Document excerpt:
---+---
Serial communications

Theory

How do we communicate data between computers, or between peripherals and the CPU? We've already talked about one way to communicate data: using a bus. The thing is, a bus is expensive (it needs a wire for every bit, plus wires for control information). It turns out that we can trade some money for speed, and cram all the bits down a single wire. This is the idea behind serial communication.

Parallel-serial conversion

Let's suppose we have some data we want to pass down the line. To do this, we need a "shift register" at each end. A shift register is a register that we can shift data through, one bit at a time, bringing data in one end and putting it out the other. Normally, you can also read or write all of the bits of a shift register at the same time. So the idea is that we can put a whole byte into the shift register all at once, and then ship it down the wire one bit at a time.

To use shift registers in serial communication, we need two of them. At the transmitter end, we need to be able to load up all the data bits in parallel, and then shift them out one bit at a time. At the receiver end, we need to be able to shift the data in one bit at a time, and then read the whole eight bits at once.

Bits per Second and Baud Rate

Now, we start to get into the details. First, how long (in time) is a bit? If the transmitter and the receiver don't agree, the receiver will get the wrong data. There are a bunch of standard bit-per-second speeds that are used; these are all multiples of 300 bps for historical reasons (note -- the new 56K modems seem to be an exception to this). Also for historical reasons, we frequently say baud (named after Baudot) when we mean bps. It turns out that these don't mean quite the same thing -- baud means the actual number of voltage transitions possible; modems use some pretty fancy signal processing techniques to encode more bits/second than the actual baud rate. Next question: how many bits are in a character? The original baudot code was a five bit code (I have no idea how they got the whole alphabet plus numbers in there!); for a very long time we normally saw a seven bit character; today we normally see an eight bit character.
---+---
Recorded data:
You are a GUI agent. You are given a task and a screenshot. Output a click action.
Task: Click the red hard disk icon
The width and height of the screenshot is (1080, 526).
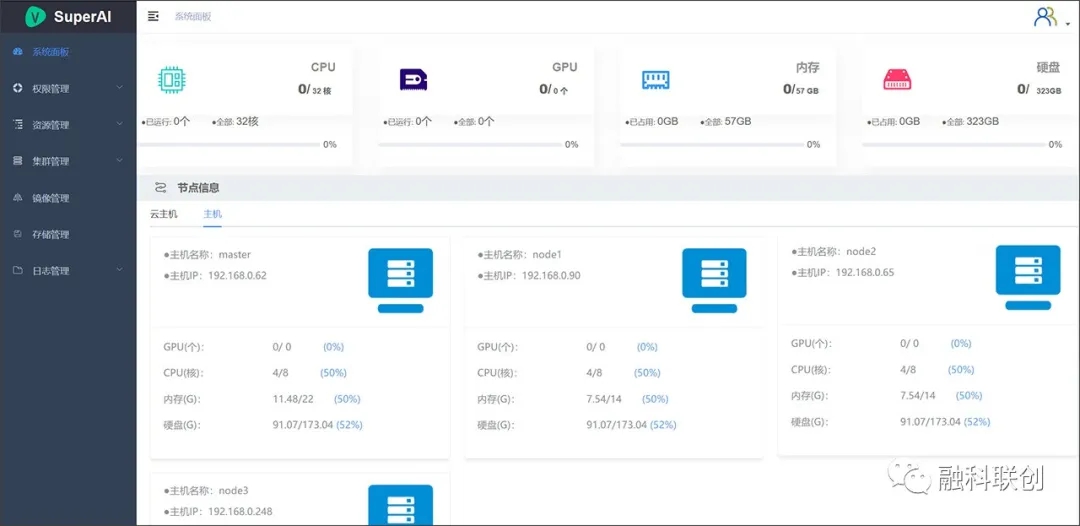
---+---
Goals:
1: Name every character size, in bits, that the serial communications text mentions.
2: In the serial communications text, what number of bits per second are all the standard speeds multiples of?
3: Continue the serial communications text from its last sentence, in the same tone.

Results:
1:
Five bits, used by the original Baudot code.
Seven bits, the usual character size for a very long time.
Eight bits, the usual size today.

2: 300 bps.

3:
The next problem is making sure the data is sent correctly. There are two subproblems here: getting it to work at all, and getting it to work in the presence of noise.

Start Bit

The transmitter is not going to send data continuously. You've seen this in doing downloads, and in running hexmon: there's normally more time spent between sending characters, than actually sending them. When you're not sending data, the line is held at a steady value of "1." So, how do you tell when a data character is coming? Suppose we see a binary sequence 11111111000011111. If we're using a seven-bit ASCII character, this could be 1110000 ('p'), 1100001 ('a'), 1000011 ('C'), or 0000111 (BEL). It could even be two characters, with some of the 0's in each one! These possibilities are 1111110 0001111 ('~/', 1111100 0011111 ('|US') or 1111000 0111111 ('x?'). How can we tell the difference?

What we'll do is put a 0 bit in front of every character, to tell it that a character is coming (the 0 isn't be part of the data, it's in front of the data). We call this a "start bit;" it marks the start of a data character.

Stop Bit(s)

Now, suppose we get some noise on the line. We can end up thinking a data bit is the start bit, and read a character of nonsense. There are a couple of things we can do about this. The first one is to use a stop bit: we follow each data character with some fixed number of 1's. This means the receiver does the following to try to read a character:

Wait until it sees a 0.
Read the bits following the 0.
Make sure the character is followed by the right number of 1's. If it isn't, we had an error.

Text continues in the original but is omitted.